- Conservation status: Near Threatened (IUCN 3.1)

Scientific classification
- Kingdom: Animalia
- Phylum: Chordata
- Class: Aves
- Order: Passeriformes
- Family: Fringillidae
- Subfamily: Carduelinae
- Genus: Crithagra
- Species: C. flavigula
- Binomial name: Crithagra flavigula (Salvadori, 1888)
- Synonyms: Serinus flavigula

= Yellow-throated seedeater =

- Genus: Crithagra
- Species: flavigula
- Authority: (Salvadori, 1888)
- Conservation status: NT
- Synonyms: Serinus flavigula

Species of bird

The yellow-throated seedeater (Crithagra flavigula) is a species of finch in the family Fringillidae.
It is found only in Ethiopia.
Its natural habitats are subtropical or tropical dry shrubland and subtropical or tropical dry lowland grassland.
It is threatened by habitat loss.

The voice of the bird is a jumbled chirpy song and its call is canary like zeee-zsreee.
The bird favors semi-desert areas with thick patches of scrub on rocky hill sides, scattered trees in savannah type areas. It also prefers highlands rather than low lands.

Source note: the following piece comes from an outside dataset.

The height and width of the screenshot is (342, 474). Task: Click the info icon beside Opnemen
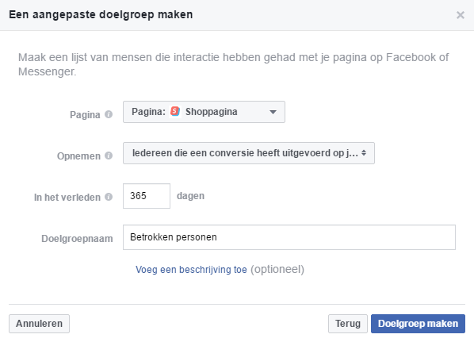pos(109,156)
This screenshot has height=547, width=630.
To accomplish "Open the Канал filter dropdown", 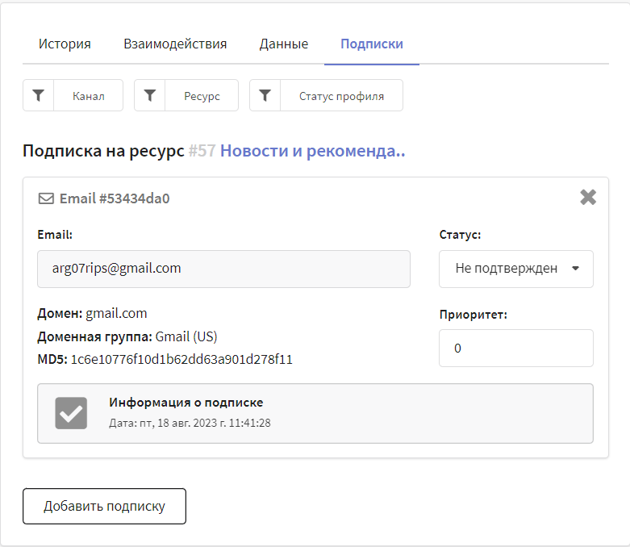I will 89,95.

The yellow-throated seedeater was formerly placed in the genus Serinus but phylogenetic analysis using mitochondrial and nuclear DNA sequences found that the genus was polyphyletic. The genus was therefore split and a number of species including the yellow-throated seedeater were moved to the resurrected genus Crithagra.